▸ **What the task requires**
Given the listing below, the answer must be only the number of lines containing the string "computer".

▸ **Dataset**
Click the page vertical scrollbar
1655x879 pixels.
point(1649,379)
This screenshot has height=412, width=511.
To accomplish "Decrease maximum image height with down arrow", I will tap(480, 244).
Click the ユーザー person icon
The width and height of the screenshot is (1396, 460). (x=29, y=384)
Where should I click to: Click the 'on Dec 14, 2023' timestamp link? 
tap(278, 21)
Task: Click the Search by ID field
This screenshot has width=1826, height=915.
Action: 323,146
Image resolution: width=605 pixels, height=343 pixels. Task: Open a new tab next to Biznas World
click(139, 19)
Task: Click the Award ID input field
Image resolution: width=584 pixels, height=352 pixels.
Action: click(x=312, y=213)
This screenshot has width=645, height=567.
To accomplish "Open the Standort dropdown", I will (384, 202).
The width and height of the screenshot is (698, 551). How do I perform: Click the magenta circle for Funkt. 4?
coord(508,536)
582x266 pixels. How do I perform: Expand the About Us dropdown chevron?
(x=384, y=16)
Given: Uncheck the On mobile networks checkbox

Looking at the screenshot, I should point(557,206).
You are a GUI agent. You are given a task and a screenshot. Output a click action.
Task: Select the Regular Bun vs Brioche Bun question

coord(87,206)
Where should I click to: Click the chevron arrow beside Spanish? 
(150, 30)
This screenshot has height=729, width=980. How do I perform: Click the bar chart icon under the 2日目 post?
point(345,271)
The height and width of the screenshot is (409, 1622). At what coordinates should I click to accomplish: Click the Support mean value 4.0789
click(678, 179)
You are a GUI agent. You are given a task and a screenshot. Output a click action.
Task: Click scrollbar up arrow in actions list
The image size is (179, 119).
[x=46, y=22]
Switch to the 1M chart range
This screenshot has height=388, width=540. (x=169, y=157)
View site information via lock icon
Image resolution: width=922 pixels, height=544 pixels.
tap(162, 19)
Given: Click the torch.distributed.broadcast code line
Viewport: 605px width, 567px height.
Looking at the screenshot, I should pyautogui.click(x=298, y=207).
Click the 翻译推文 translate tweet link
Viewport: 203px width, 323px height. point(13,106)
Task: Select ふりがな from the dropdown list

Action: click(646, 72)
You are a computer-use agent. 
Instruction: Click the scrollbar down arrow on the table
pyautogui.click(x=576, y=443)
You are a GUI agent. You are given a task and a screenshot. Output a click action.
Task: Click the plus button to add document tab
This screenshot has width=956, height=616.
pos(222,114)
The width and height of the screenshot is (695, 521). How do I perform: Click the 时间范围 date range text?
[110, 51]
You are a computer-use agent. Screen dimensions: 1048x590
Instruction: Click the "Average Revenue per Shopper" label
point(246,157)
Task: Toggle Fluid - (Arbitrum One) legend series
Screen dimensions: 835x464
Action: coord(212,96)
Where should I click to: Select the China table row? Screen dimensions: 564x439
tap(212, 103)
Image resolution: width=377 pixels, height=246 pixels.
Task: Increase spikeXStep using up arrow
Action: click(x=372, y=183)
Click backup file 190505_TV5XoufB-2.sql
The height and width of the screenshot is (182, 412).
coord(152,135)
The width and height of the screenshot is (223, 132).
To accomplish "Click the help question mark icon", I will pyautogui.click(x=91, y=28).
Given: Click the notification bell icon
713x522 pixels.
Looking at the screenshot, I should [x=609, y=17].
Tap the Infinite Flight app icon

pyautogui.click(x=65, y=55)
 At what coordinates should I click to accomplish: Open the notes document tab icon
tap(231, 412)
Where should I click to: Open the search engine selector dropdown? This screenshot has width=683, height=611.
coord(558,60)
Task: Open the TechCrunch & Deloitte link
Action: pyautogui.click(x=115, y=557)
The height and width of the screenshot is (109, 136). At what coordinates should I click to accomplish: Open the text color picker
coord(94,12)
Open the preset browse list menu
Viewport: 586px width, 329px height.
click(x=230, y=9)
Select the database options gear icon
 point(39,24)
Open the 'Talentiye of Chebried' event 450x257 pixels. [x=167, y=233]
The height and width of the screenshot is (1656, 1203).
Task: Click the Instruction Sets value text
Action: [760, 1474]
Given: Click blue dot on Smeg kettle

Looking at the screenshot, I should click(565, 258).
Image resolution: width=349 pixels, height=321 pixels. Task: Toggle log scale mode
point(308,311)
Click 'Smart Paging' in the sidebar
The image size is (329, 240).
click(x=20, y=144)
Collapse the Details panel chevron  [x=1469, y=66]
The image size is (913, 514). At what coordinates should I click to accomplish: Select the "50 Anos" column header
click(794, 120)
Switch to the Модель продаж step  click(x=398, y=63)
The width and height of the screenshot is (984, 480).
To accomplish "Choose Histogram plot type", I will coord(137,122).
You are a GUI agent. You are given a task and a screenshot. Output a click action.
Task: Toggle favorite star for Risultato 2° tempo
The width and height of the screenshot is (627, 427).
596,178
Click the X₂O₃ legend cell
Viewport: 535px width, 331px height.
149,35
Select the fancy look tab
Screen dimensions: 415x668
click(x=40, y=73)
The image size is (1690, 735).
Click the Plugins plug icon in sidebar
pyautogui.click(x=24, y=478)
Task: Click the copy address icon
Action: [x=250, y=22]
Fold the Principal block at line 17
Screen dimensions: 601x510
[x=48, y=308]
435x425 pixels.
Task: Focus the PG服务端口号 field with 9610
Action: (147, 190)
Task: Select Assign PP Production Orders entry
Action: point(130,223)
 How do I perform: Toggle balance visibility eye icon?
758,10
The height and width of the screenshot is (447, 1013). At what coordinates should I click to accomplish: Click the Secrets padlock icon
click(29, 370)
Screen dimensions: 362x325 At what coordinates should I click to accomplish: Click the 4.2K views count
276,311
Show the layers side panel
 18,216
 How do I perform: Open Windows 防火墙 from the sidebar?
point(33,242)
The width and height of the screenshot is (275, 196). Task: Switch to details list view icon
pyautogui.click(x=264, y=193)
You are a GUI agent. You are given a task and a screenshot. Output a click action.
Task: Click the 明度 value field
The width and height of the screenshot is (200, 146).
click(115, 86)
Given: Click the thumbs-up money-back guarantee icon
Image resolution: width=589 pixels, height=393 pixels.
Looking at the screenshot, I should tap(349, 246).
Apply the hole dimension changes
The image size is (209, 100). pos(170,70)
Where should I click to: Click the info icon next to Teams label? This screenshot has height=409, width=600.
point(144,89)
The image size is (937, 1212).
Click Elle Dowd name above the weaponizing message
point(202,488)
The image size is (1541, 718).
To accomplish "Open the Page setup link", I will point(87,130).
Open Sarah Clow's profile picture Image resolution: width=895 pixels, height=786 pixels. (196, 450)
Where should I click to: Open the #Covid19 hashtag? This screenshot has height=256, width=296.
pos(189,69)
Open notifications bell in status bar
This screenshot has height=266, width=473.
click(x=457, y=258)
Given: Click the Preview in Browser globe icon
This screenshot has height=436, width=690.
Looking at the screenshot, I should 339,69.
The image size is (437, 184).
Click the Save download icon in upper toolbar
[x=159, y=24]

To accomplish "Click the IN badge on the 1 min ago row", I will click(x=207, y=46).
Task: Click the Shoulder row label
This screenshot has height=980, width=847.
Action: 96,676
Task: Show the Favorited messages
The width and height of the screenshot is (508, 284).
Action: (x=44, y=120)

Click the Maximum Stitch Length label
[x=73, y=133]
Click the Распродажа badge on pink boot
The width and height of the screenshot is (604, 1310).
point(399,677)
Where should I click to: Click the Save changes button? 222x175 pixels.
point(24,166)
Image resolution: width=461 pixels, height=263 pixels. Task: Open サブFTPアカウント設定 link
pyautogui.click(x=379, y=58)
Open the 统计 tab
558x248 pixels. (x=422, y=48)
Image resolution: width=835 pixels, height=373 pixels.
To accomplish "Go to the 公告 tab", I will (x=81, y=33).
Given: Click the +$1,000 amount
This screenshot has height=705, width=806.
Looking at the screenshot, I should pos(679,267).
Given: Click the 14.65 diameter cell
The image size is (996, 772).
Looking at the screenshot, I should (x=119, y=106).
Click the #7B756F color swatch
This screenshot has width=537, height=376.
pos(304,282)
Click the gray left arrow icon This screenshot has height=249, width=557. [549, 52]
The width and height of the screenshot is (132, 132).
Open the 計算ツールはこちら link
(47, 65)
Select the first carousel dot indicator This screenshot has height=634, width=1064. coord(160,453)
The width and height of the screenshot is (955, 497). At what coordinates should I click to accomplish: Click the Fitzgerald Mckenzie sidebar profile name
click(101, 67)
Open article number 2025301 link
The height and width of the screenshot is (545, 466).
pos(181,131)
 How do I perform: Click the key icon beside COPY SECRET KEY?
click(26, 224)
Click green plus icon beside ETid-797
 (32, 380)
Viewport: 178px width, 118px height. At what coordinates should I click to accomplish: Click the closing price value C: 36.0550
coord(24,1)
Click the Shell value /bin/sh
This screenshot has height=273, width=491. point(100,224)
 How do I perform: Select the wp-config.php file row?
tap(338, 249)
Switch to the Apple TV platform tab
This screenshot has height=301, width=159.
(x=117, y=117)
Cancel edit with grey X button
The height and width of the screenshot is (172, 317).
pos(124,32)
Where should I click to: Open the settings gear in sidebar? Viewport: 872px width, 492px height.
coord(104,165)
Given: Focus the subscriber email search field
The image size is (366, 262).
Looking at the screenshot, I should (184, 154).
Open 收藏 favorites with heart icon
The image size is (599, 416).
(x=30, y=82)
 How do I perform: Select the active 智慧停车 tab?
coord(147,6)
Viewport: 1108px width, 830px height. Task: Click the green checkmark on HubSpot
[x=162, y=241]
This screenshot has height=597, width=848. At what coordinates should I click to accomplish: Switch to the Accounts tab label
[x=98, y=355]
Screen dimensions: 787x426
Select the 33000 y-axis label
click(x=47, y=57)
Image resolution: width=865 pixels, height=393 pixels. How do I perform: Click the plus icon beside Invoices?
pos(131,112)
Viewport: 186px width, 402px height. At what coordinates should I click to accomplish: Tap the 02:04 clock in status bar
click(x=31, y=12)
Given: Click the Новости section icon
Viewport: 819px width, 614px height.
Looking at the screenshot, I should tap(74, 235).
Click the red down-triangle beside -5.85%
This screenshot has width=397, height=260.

▸ **Result of this task**
2